Suppose you have a list of employees with sales numbers and want to generate a report of employees who exceeded a sales threshold.
import java.util.*;
import java.util.stream.Collectors;
class Employee {
String name;
double sales;
Employee(String name, double sales) {
this.name = name;
this.sales = sales;
}
public double getSales() {
return sales;
}
@Override
public String toString() {
return name + " (Sales: " + sales + ")";
}
}
public class EmployeeReport {
public static void main(String[] args) {
List<Employee> employees = List.of(
new Employee("Alice", 15000),
new Employee("Bob", 9000),
new Employee("Carol", 20000),
new Employee("David", 12000),
new Employee("Eve", 8000)
);
double threshold = 10000;
List<Employee> topPerformers = employees.stream()
.filter(e -> e.getSales() > threshold)
.sorted(Comparator.comparingDouble(Employee::getSales).reversed())
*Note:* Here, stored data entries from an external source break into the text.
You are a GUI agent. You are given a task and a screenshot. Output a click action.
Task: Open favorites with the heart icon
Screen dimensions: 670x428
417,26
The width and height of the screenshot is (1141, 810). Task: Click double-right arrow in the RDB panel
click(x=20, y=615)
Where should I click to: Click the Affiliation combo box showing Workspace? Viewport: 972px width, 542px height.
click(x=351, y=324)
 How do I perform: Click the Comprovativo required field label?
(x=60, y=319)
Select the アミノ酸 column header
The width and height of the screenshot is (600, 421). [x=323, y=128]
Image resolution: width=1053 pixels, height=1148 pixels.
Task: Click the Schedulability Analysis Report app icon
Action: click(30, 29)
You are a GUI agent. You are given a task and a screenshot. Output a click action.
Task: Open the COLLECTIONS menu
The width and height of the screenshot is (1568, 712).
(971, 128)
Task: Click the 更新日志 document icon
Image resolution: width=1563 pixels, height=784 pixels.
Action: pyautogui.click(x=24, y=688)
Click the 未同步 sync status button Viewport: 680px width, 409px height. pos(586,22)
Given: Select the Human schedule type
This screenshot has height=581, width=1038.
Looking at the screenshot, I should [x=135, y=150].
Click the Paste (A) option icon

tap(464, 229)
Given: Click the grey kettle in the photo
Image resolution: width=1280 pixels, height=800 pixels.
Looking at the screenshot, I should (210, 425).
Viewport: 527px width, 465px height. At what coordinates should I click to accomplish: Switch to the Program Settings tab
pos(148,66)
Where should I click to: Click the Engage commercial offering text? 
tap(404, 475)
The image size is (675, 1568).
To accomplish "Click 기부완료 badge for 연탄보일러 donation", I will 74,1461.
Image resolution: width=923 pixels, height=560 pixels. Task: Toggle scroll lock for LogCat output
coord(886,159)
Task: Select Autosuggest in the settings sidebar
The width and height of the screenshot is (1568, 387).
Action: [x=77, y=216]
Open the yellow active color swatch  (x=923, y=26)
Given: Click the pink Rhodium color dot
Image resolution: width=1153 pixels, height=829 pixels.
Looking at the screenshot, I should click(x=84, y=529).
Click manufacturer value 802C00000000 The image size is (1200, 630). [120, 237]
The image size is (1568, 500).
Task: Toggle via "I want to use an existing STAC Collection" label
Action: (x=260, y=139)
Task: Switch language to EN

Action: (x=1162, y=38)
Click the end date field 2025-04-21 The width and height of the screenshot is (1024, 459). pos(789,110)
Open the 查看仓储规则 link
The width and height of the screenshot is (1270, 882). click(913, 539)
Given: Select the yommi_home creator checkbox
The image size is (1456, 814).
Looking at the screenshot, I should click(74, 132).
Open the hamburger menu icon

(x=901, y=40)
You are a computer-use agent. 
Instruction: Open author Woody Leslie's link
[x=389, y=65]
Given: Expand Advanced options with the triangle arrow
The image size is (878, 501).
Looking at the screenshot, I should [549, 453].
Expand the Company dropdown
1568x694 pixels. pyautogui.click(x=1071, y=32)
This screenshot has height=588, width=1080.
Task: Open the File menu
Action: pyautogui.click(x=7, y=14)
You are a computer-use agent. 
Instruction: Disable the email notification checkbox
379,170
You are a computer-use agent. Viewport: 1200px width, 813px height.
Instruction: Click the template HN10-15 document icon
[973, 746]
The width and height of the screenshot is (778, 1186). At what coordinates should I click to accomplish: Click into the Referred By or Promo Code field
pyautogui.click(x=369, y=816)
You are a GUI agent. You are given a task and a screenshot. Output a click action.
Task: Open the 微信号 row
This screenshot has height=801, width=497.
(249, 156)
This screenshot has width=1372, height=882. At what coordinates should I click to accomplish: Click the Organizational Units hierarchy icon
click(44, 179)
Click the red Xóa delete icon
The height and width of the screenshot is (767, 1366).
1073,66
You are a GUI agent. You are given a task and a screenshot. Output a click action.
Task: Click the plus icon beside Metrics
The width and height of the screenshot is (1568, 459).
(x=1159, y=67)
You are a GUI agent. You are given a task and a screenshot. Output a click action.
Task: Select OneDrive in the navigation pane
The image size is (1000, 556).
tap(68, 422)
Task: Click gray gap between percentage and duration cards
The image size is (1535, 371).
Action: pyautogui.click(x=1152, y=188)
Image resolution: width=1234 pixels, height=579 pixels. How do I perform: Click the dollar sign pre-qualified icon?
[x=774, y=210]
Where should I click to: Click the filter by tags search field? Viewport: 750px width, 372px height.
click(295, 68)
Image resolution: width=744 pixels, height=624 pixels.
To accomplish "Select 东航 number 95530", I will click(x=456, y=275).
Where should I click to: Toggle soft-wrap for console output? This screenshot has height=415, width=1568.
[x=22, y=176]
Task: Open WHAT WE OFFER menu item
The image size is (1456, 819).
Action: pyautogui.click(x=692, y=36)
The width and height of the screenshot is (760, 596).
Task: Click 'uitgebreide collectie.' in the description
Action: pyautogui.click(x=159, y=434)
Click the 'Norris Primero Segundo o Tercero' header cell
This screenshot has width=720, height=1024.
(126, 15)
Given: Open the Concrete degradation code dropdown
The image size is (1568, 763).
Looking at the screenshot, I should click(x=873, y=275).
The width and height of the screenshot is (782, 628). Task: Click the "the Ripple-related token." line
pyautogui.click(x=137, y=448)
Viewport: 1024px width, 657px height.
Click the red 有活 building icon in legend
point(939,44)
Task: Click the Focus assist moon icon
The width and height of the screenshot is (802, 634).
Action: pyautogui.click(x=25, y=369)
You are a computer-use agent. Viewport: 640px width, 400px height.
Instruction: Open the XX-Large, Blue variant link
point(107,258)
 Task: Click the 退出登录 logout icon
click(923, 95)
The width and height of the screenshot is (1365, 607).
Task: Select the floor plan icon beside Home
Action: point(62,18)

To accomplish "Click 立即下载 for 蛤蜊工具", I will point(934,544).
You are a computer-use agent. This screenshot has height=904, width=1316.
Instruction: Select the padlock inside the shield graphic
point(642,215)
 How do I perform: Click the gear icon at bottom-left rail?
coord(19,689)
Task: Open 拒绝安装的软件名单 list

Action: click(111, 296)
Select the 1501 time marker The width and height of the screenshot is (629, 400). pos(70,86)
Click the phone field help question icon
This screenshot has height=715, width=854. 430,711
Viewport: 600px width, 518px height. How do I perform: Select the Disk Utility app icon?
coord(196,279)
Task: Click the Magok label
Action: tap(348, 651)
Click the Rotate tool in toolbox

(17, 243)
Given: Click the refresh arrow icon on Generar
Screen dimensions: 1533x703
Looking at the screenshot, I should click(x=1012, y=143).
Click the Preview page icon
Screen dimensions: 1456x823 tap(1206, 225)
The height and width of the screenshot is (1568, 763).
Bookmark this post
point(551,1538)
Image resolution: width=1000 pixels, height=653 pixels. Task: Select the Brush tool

.collect(Collectors.toList());
System.out.println("Top Performing Employees:");
topPerformers.forEach(System.out::println);
}
}Output:
Top Performing Employees:
Carol (Sales: 20000.0)
Alice (Sales: 15000.0)
David (Sales: 12000.0)Explanation: We start by filtering employees whose sales exceed the threshold, then sort them in descending order by sales, and finally collect them into a list for reporting.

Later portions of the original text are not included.